The data →
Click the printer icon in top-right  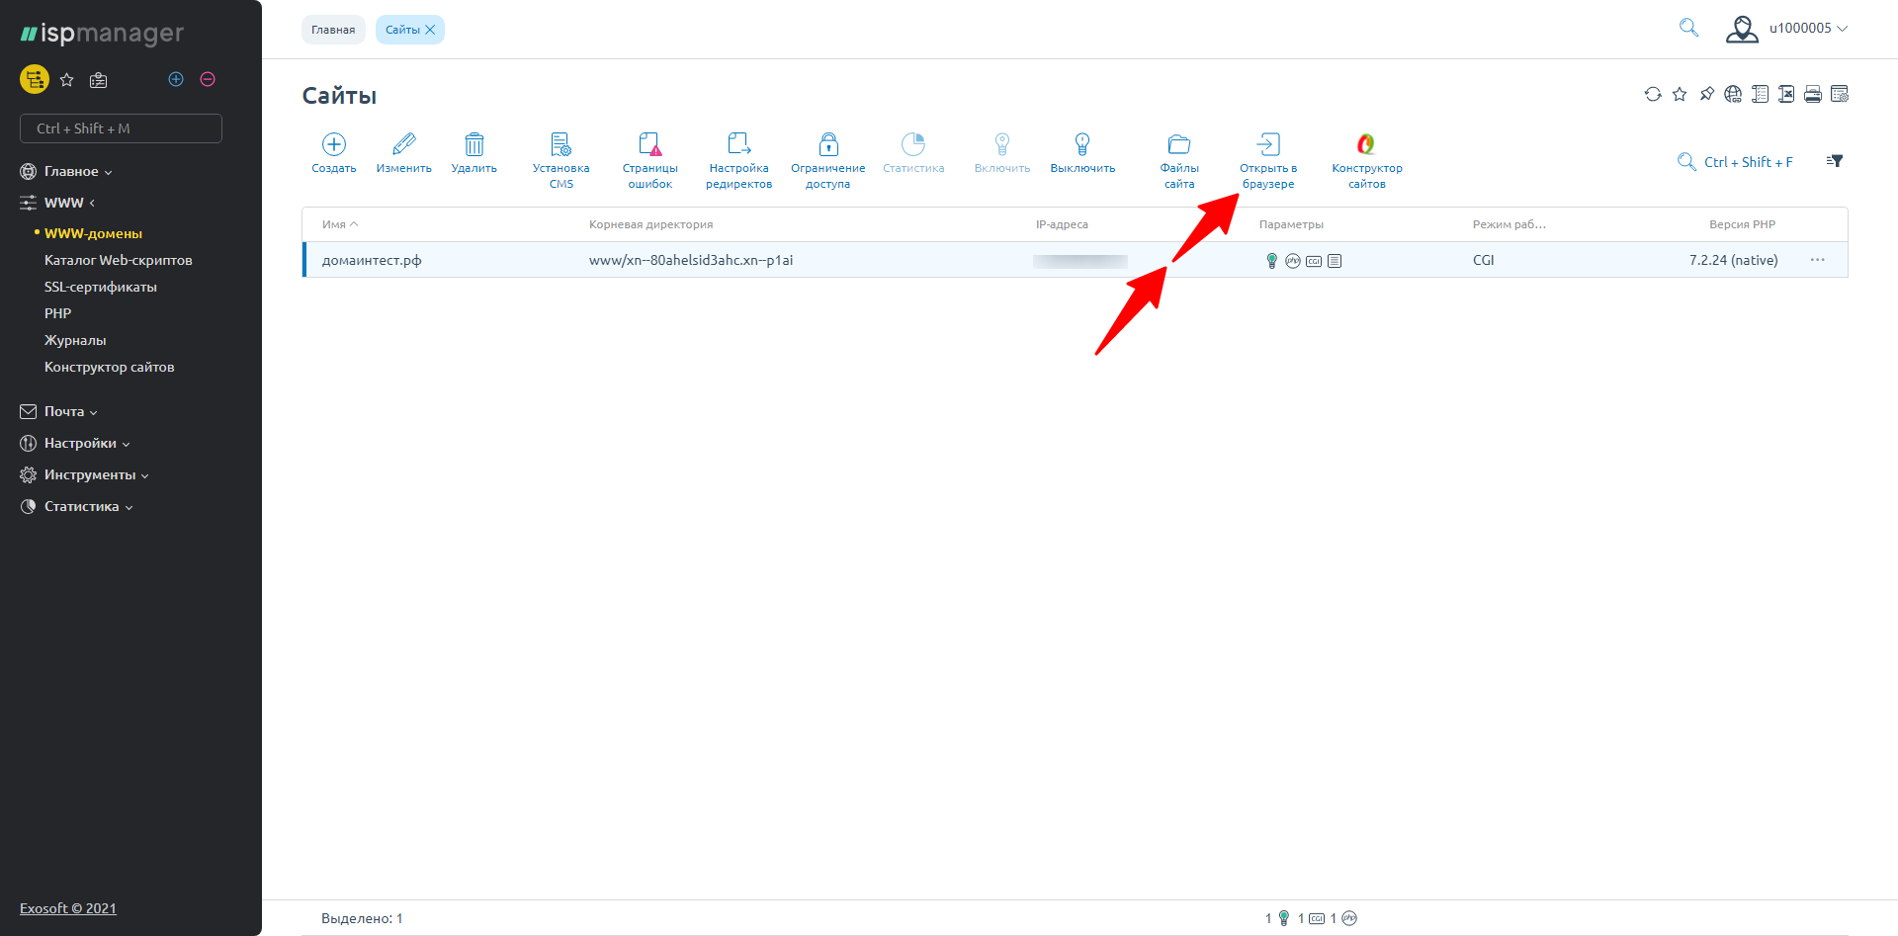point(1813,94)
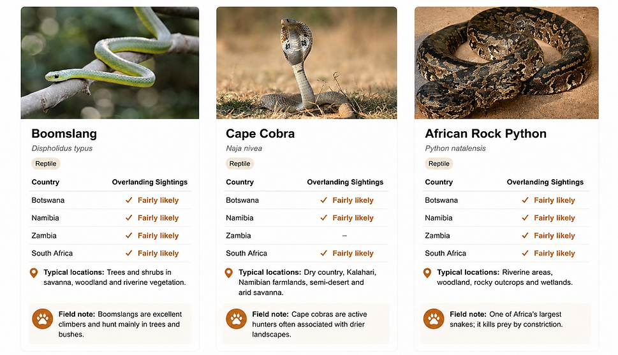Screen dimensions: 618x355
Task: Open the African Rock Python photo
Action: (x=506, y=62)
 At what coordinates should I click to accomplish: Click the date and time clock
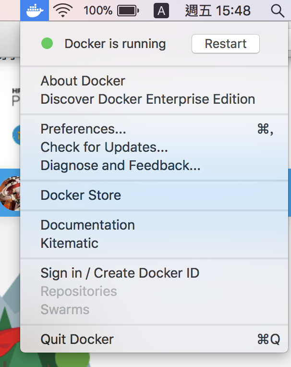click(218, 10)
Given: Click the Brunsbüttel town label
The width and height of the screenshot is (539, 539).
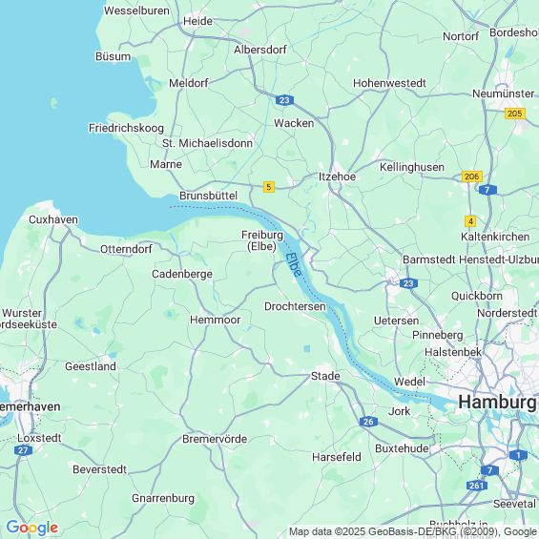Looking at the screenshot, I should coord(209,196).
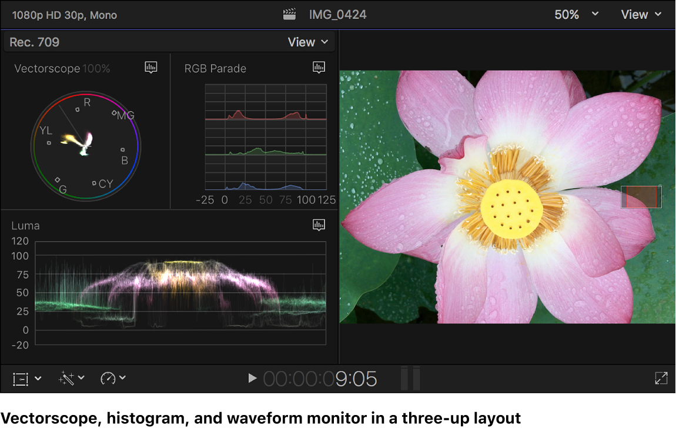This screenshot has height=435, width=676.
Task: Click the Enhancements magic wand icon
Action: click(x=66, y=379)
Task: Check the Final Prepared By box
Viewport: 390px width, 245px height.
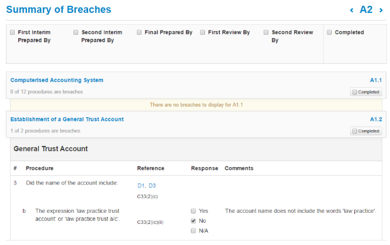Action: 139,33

Exercise prompt → Write the lines from the one containing "The width and" through the end of the data above exactly as they appear, and do not carry over any picture.

The answer →
The width and height of the screenshot is (539, 539).
Looking at the screenshot, I should coord(209,196).
This screenshot has height=435, width=676.
Task: Click the Enhancements magic wand icon
Action: click(x=66, y=379)
Task: Check the Final Prepared By box
Viewport: 390px width, 245px height.
Action: 139,33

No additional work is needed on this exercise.